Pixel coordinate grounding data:
▼▼▼

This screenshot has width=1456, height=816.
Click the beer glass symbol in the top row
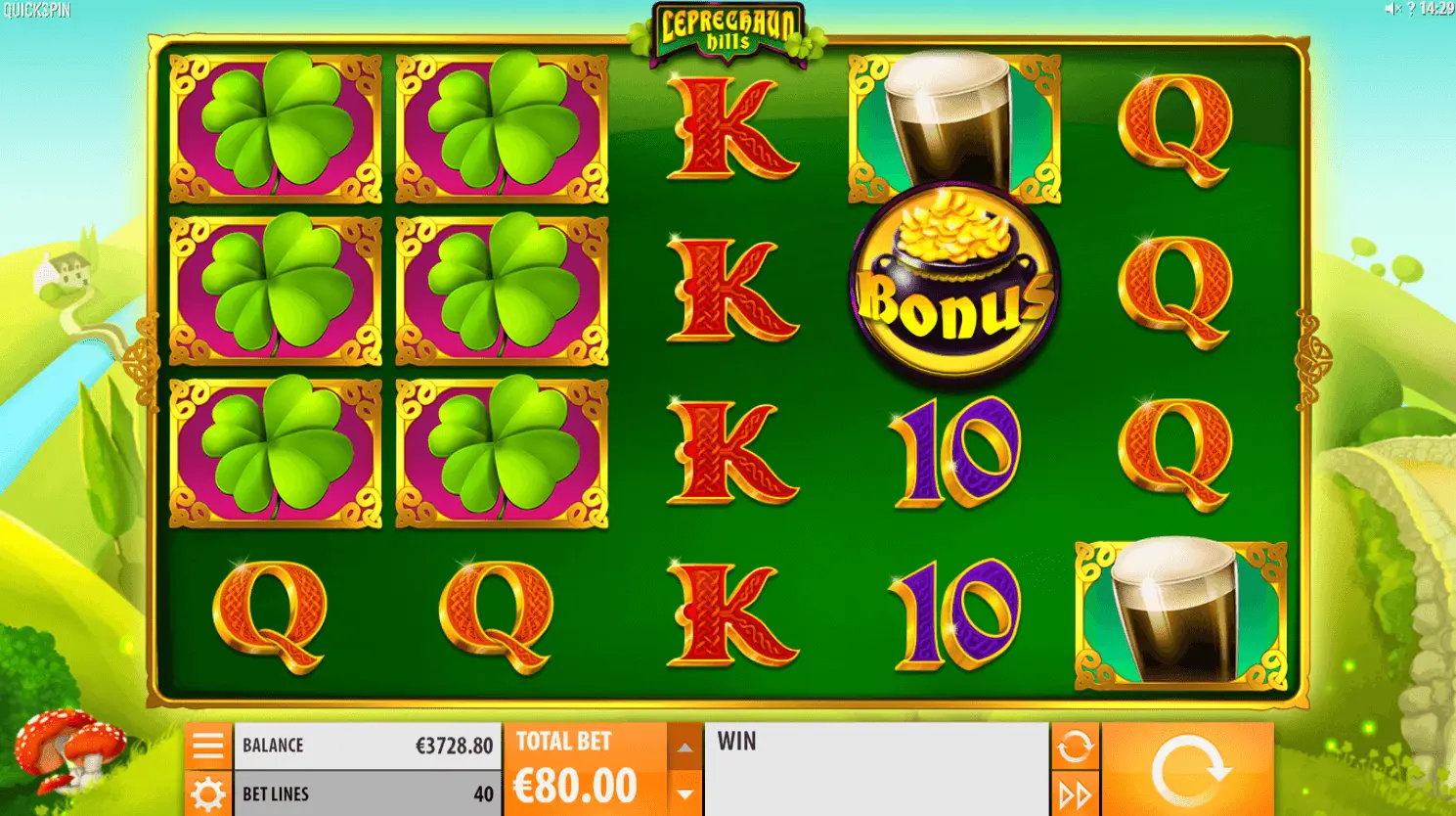[x=954, y=125]
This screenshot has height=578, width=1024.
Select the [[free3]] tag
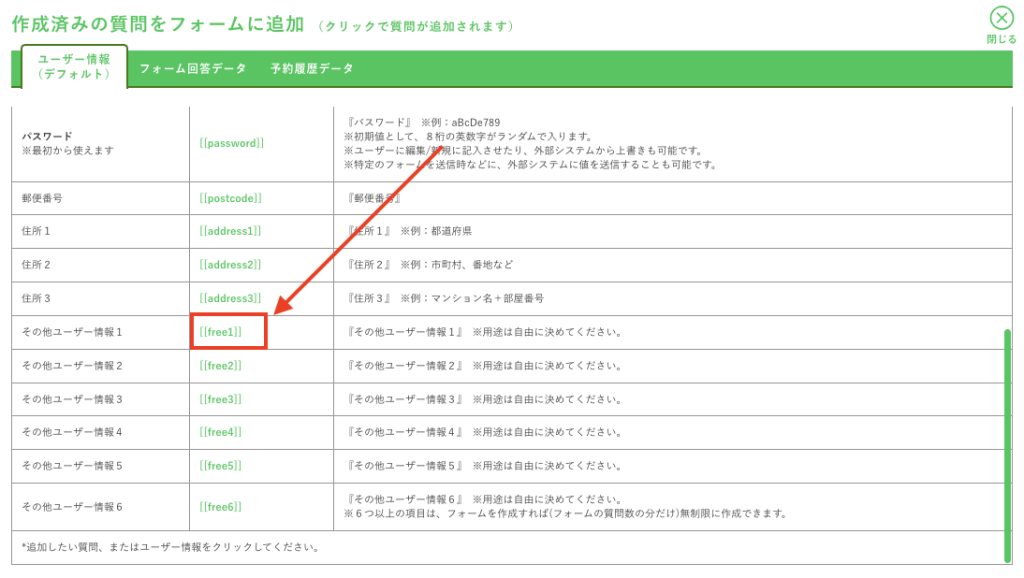[220, 400]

▲▲▲

**WORK ITEM:** Restate each line above exactly, keeping pictures out.

**YOUR RESPONSE:**
This screenshot has width=1456, height=816.
Click the beer glass symbol in the top row
[x=954, y=125]
This screenshot has height=578, width=1024.
Select the [[free3]] tag
[220, 400]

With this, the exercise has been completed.